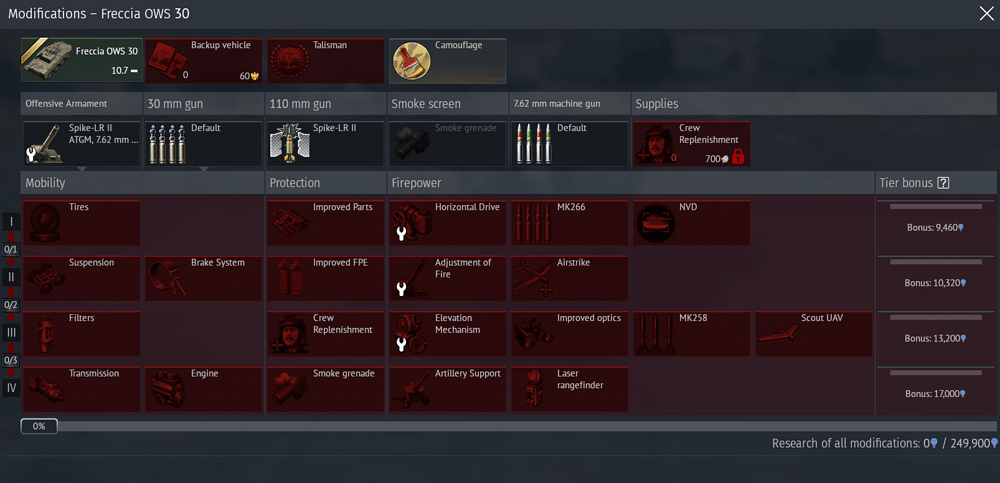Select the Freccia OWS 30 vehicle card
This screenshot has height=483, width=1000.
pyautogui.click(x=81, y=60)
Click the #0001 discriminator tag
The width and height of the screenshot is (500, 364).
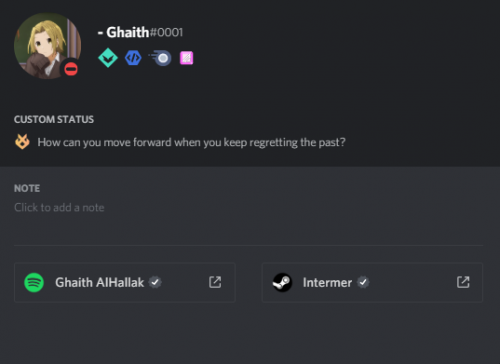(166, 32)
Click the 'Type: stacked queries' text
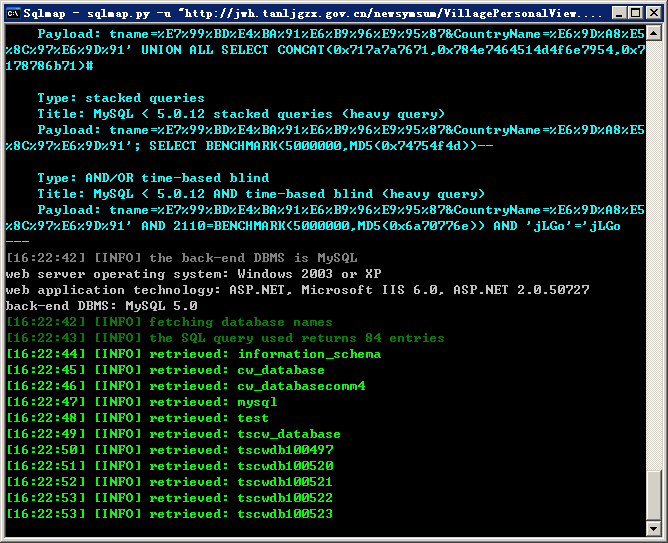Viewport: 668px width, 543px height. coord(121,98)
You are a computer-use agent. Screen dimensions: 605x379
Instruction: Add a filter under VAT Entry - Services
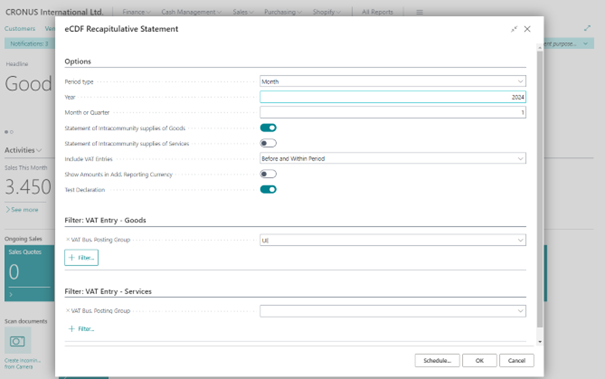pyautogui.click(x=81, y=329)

** What the exercise asks **
Please copy the data above word for word, but only from the line that contains "Click the #0001 discriminator tag" through the final line, both included, and without the pictures.

** Task output **
Click the #0001 discriminator tag
The width and height of the screenshot is (500, 364).
(166, 32)
Click the 'Type: stacked queries' text
Viewport: 668px width, 543px height. coord(121,98)
You are a computer-use agent. Screen dimensions: 605x379
Instruction: Add a filter under VAT Entry - Services
pyautogui.click(x=81, y=329)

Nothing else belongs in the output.